Top of Listed entries

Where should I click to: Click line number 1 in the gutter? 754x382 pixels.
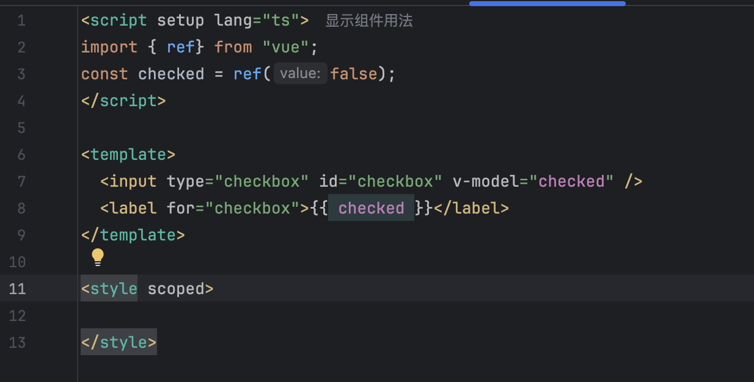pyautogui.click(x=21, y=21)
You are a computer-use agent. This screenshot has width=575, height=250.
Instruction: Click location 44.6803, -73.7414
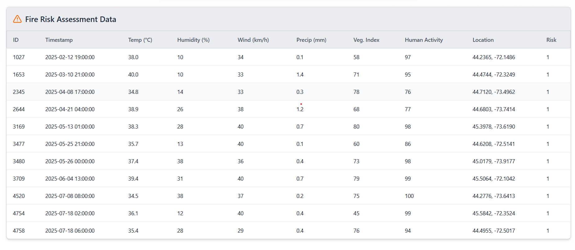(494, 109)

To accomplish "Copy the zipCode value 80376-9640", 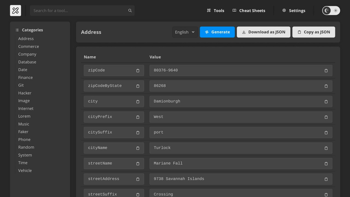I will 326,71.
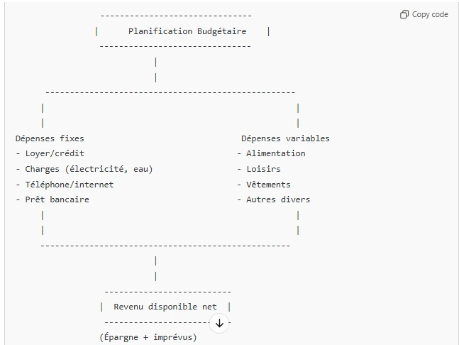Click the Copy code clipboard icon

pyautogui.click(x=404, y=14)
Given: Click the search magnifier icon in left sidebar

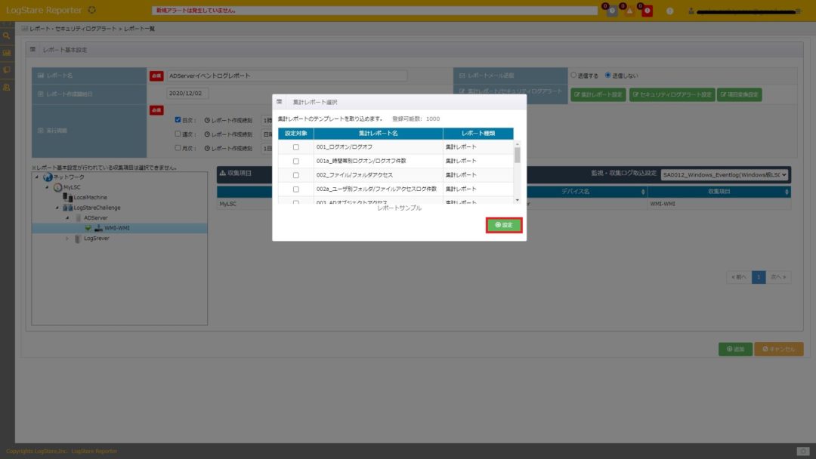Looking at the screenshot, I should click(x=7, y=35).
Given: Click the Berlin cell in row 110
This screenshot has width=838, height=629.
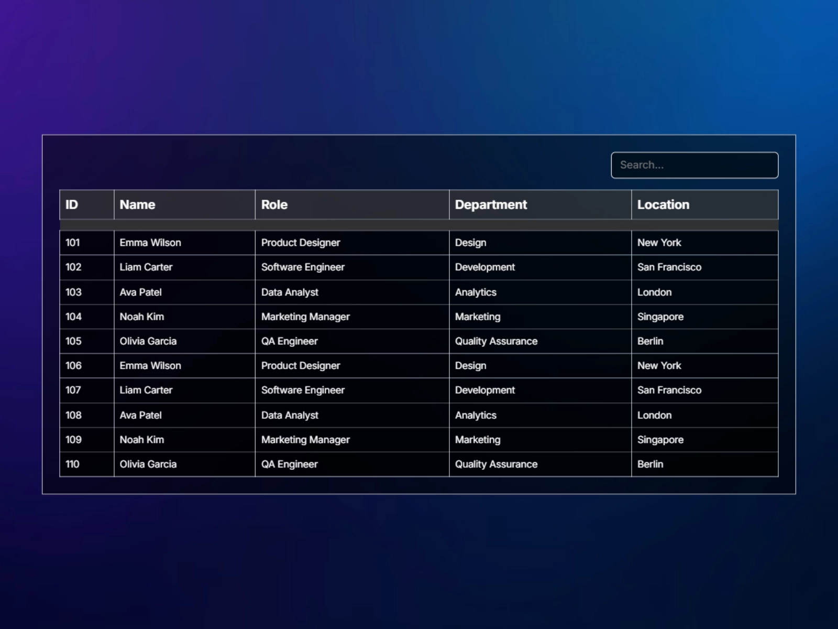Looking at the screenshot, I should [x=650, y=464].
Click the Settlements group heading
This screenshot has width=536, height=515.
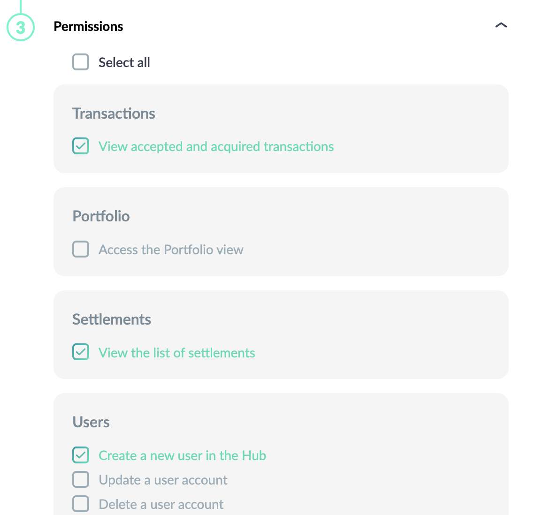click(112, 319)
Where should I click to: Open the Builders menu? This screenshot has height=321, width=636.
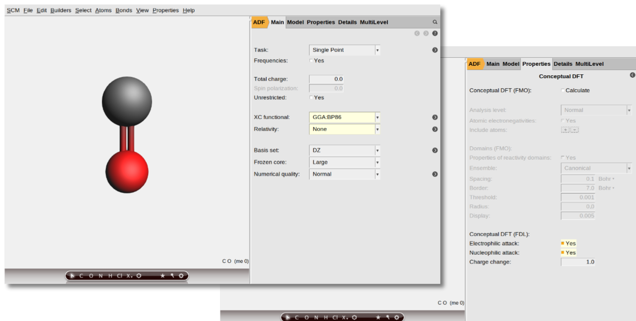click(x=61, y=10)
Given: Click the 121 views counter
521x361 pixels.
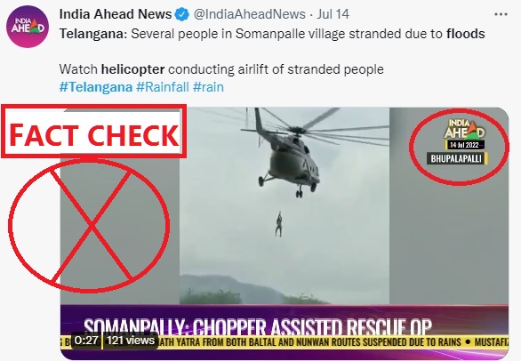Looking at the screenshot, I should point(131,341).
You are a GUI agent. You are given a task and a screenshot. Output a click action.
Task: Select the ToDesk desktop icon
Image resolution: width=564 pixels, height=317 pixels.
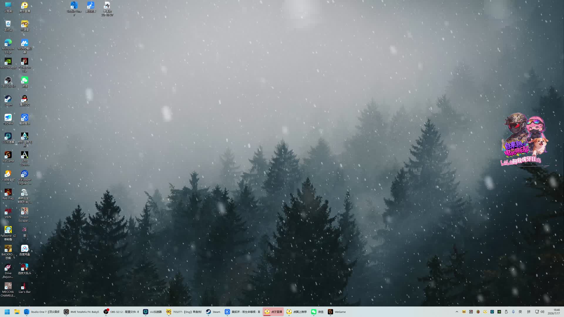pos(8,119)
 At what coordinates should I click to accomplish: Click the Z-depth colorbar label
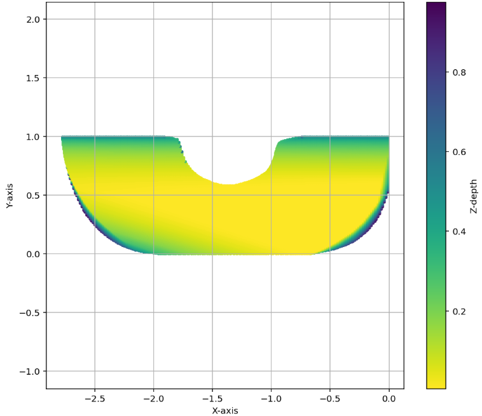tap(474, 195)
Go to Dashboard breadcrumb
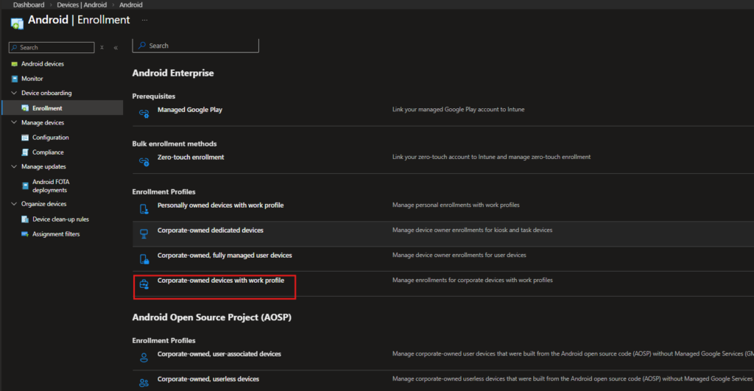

Bottom of Listed entries

> _Task details_: The lines above that hold the word "agent" should be found and copied out.

> _Response below_:
You are a computer-use agent. This screenshot has width=575, height=250.
You are a GUI agent. You are given a task and a screenshot. Output a click action.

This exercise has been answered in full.